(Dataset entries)
+===+

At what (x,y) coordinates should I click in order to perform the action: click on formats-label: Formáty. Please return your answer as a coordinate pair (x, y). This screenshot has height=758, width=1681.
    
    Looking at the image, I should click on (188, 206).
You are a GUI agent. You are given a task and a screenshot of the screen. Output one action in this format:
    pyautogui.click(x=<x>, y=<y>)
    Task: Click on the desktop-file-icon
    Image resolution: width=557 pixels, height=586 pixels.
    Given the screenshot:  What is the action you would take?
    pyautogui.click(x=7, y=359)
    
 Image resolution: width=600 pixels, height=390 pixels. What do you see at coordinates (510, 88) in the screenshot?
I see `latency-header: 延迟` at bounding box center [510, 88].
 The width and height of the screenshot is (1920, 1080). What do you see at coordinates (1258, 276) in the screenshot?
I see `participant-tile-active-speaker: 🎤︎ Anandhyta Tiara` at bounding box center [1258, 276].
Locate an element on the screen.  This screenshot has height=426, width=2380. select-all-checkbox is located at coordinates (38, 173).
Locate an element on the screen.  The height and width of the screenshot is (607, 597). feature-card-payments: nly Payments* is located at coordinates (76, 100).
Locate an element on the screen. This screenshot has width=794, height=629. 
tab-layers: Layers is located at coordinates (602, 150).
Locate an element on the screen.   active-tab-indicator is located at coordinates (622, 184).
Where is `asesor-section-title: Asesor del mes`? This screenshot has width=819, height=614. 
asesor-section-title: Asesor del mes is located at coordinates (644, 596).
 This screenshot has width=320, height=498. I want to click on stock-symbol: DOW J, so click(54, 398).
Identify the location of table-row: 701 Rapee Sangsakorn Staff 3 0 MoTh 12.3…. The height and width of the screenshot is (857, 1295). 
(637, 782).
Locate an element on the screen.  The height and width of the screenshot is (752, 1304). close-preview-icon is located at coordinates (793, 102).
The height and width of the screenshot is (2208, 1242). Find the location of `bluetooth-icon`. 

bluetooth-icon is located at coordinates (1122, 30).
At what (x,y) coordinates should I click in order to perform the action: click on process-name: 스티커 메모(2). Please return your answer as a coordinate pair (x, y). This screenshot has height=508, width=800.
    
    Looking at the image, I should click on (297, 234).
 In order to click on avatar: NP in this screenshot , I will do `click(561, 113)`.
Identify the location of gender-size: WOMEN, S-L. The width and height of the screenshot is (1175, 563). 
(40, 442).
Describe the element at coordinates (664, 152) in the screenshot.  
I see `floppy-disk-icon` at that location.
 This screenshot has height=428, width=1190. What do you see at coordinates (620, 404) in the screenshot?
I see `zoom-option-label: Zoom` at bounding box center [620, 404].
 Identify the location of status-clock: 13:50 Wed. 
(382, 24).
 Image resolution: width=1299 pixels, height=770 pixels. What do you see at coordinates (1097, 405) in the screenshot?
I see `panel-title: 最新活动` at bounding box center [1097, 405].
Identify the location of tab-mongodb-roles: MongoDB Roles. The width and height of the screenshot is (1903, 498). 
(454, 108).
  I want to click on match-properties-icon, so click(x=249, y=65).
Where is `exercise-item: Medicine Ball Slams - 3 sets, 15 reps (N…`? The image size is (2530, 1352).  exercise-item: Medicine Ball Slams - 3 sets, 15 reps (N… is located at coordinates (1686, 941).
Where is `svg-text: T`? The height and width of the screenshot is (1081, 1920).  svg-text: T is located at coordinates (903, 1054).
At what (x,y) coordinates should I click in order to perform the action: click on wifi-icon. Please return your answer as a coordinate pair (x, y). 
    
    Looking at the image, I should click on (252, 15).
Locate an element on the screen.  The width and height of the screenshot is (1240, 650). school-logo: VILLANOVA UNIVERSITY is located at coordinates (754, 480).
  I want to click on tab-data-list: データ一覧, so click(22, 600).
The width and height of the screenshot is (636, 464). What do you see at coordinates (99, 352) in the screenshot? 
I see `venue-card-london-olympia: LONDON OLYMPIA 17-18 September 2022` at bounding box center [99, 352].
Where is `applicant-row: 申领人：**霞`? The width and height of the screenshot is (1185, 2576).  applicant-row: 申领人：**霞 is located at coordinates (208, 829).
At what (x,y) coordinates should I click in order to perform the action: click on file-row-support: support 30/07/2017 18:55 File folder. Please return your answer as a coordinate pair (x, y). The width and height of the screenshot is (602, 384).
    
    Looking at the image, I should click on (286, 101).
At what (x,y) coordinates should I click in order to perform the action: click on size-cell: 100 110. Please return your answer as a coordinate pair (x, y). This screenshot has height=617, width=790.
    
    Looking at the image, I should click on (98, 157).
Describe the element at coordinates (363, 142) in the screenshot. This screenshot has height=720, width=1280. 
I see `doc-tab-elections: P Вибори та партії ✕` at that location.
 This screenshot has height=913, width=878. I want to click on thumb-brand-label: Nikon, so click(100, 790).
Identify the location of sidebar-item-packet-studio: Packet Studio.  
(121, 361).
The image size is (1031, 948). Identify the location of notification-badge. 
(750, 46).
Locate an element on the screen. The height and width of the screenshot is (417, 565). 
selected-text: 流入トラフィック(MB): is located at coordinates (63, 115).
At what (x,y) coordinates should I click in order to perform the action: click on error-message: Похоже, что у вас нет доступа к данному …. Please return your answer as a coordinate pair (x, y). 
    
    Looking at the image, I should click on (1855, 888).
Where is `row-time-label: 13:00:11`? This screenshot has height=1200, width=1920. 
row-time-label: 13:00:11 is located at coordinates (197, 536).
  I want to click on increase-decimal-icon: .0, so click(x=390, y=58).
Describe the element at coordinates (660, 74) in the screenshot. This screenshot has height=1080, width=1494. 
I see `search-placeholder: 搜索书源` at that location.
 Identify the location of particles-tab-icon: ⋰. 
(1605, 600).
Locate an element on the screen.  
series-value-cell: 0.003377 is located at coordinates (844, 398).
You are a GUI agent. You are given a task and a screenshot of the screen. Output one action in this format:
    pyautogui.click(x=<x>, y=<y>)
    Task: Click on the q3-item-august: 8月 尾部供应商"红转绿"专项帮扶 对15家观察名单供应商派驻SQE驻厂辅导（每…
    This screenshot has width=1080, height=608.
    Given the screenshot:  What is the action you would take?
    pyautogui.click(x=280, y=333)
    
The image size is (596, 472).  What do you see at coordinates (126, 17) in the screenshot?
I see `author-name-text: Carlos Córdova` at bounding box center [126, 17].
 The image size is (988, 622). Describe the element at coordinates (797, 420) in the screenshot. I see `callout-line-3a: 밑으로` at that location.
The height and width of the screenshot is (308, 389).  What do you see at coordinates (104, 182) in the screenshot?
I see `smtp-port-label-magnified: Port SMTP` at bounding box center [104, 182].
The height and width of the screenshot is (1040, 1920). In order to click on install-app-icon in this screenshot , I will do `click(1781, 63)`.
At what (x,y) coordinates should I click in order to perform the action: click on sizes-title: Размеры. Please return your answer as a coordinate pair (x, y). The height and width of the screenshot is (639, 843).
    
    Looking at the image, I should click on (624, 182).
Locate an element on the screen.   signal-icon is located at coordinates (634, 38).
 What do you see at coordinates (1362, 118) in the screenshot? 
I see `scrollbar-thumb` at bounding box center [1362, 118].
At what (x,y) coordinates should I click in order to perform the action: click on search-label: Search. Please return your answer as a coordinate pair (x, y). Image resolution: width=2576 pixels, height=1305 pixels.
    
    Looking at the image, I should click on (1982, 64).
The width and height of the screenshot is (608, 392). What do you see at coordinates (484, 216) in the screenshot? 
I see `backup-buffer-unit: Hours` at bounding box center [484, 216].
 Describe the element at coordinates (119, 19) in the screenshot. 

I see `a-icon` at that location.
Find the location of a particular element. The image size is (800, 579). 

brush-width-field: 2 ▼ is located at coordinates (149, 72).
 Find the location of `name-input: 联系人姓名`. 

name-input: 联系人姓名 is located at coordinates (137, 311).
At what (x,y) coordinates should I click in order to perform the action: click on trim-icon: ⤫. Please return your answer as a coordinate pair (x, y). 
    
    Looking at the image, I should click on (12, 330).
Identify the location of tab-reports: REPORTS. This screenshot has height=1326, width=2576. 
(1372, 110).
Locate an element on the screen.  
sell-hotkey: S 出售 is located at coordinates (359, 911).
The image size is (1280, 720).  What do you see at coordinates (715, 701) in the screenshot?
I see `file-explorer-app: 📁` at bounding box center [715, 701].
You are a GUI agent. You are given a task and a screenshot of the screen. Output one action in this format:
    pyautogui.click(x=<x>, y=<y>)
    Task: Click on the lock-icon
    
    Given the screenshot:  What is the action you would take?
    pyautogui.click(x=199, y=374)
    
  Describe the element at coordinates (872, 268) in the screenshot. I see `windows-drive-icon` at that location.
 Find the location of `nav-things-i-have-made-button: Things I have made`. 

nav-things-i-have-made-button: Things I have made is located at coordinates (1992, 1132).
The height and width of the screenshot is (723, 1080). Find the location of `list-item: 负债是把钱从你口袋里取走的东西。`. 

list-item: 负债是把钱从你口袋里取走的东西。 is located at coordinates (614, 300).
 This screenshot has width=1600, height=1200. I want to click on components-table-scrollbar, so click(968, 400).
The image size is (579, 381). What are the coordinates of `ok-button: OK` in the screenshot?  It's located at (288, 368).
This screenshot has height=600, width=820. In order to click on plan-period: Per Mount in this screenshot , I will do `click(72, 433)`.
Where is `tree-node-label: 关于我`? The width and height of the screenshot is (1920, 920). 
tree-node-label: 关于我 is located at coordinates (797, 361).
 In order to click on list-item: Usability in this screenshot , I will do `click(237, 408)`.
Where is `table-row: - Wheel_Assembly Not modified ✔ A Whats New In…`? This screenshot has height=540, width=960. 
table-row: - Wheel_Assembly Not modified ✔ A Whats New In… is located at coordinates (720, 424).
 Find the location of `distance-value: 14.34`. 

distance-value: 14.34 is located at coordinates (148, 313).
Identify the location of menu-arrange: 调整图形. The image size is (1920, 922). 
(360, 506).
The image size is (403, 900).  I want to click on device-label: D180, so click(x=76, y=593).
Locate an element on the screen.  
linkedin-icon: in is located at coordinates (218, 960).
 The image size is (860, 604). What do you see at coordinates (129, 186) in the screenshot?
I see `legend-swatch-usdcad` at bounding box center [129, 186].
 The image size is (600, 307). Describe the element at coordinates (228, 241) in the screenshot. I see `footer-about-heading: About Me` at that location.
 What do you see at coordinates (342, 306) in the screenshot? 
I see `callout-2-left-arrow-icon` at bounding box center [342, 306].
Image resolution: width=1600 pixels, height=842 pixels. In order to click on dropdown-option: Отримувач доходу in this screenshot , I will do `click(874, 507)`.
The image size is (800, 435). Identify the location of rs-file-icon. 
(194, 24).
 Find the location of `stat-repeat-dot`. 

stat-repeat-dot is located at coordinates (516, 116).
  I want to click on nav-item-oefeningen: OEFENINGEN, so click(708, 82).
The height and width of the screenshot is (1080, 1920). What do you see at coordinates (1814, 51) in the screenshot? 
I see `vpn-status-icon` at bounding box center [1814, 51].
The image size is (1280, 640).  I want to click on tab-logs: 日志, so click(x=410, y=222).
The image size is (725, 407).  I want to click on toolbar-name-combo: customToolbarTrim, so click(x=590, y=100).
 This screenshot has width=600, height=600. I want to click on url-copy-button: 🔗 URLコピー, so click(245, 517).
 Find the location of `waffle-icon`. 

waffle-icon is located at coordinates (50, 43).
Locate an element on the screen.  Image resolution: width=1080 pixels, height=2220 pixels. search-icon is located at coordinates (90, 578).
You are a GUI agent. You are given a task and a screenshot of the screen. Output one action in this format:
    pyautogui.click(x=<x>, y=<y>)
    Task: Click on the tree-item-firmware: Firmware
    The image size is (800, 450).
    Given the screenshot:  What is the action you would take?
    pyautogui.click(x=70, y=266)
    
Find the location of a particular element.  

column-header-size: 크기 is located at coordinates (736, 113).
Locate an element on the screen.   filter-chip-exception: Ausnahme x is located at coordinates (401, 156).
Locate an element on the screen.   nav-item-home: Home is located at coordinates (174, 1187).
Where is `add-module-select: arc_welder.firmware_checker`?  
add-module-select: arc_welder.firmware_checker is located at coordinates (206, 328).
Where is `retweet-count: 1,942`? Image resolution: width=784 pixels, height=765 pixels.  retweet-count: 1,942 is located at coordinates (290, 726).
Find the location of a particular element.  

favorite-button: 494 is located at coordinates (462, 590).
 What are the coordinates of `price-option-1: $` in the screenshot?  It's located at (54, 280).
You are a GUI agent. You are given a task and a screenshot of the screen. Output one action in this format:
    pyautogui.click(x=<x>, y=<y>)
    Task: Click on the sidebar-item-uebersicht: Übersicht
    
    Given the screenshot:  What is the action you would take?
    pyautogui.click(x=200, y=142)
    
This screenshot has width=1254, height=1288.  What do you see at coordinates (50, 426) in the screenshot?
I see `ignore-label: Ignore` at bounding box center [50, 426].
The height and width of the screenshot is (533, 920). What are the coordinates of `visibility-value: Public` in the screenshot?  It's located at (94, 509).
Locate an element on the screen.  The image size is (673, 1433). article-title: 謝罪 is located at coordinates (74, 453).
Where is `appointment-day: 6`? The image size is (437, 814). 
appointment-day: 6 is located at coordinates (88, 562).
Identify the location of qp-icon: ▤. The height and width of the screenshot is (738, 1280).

+===+

■ **WHAT TO DO**: Please find every line in the records above that contains the string "node", matching case, and copy each of those lines.

■ **WRITTEN ANSWER**:
Where is `tree-node-label: 关于我`? The width and height of the screenshot is (1920, 920). 
tree-node-label: 关于我 is located at coordinates (797, 361).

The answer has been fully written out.